While raising Montrel and waiting for a low-cost rental from the Southern Nevada Regional Housing Authority, he has been fighting for his sixth-grade twins, Demetriona and Frederick.

Out of nowhere though, he says, his ex-girlfriend called a few weeks ago and said, "Come and get her (Demetriona)." Demetrius wasn't going to let her change her mind and immediately borrowed someone's car.

The same thing happened three years ago with Montrel.

Demetriona, a thin girl with a few freckles sprinkled under her eyes like her dad, is now in his custody.

She says she prefers living with her dad and Montrel, but she misses her twin brother, Frederick. He misses her too, says Demetrius, who heard from the mother that Frederick was crying because he missed Demetriona.
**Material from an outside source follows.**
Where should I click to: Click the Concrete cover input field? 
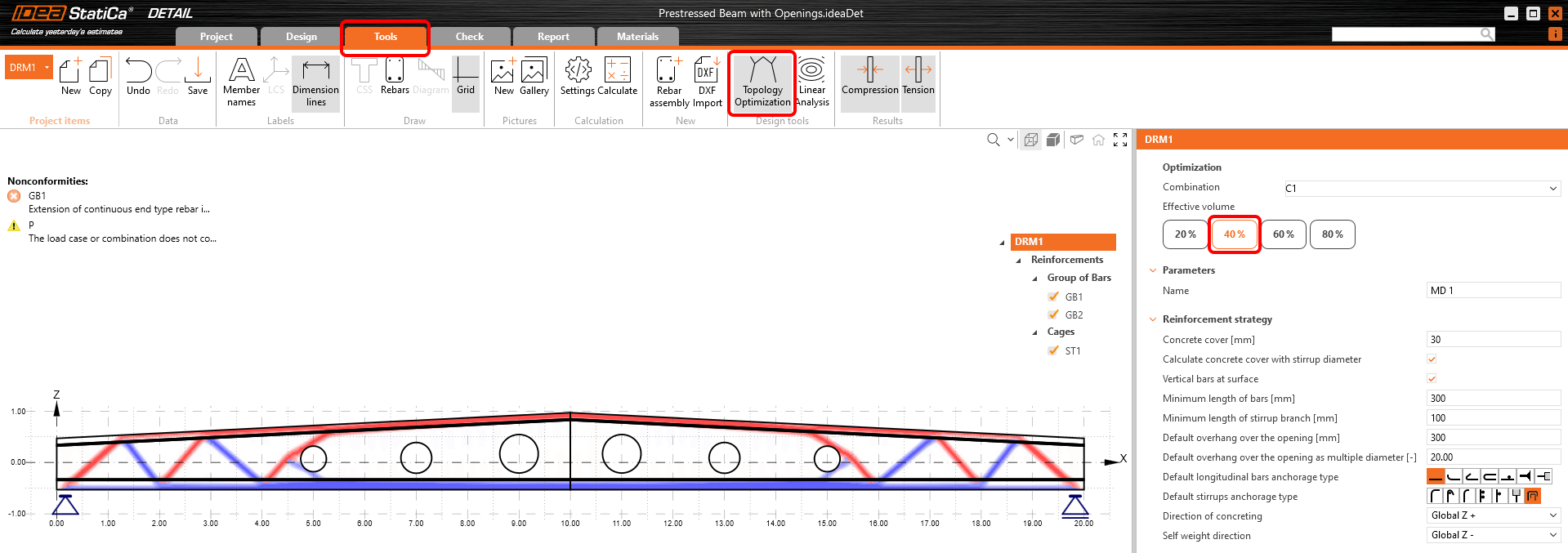pos(1493,340)
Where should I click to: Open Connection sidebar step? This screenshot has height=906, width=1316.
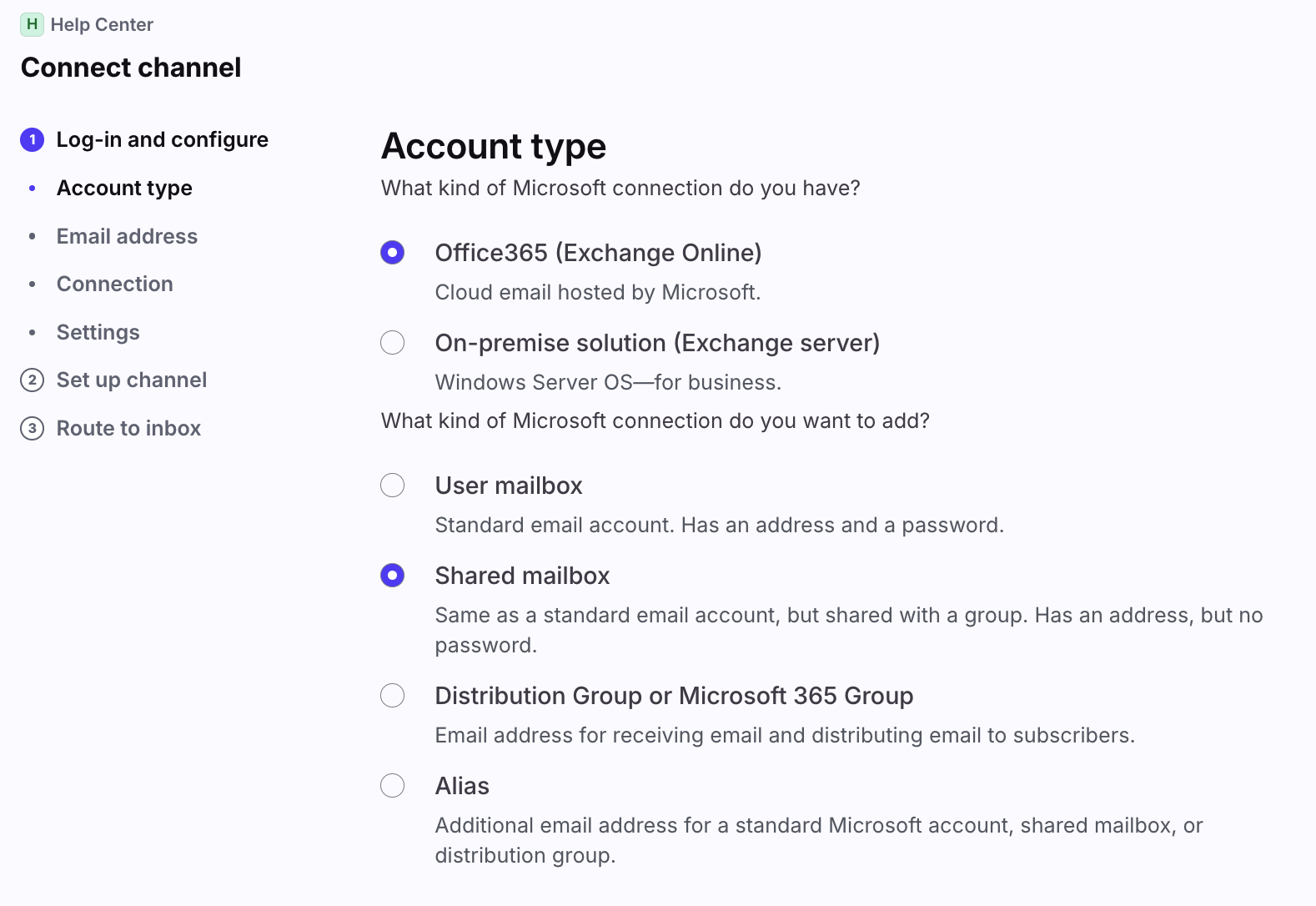tap(114, 284)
While waiting for the third bus, the trio make a quick run into 7-Eleven. Montrel picks a small bag of Flaming Hot Fritos and tells the cashier to have a great day. Demetriona pours a cup of French vanilla hot chocolate. Demetrius doesn't buy a thing for himself.

"My friends will see me today and ask me for something. Na-ah," Demetrius says. "It's all for my kids."

A double-decker bus pulls up, and the kids rush to the upper level for an eagle-eye view. Demetrius stays on the bottom, taking a break from playful bantering with Demetriona over whether she could drive the bus. The two kids sit together sharing Fritos and hot chocolate as they gossip and play a game where one person tells the other who they have to ask out.

When the bus nears Craig Elementary, Montrel rushes down the steps.

Demetriona shouts, "I love you, Montrel."

"Love you," Montrel replies, as he bids his dad goodbye.

Montrel runs , his arms in the air like wings as he flies to school.

Demetrius rides the bus back, reaching his door as sleepy-eyed children walk to the school bus stop.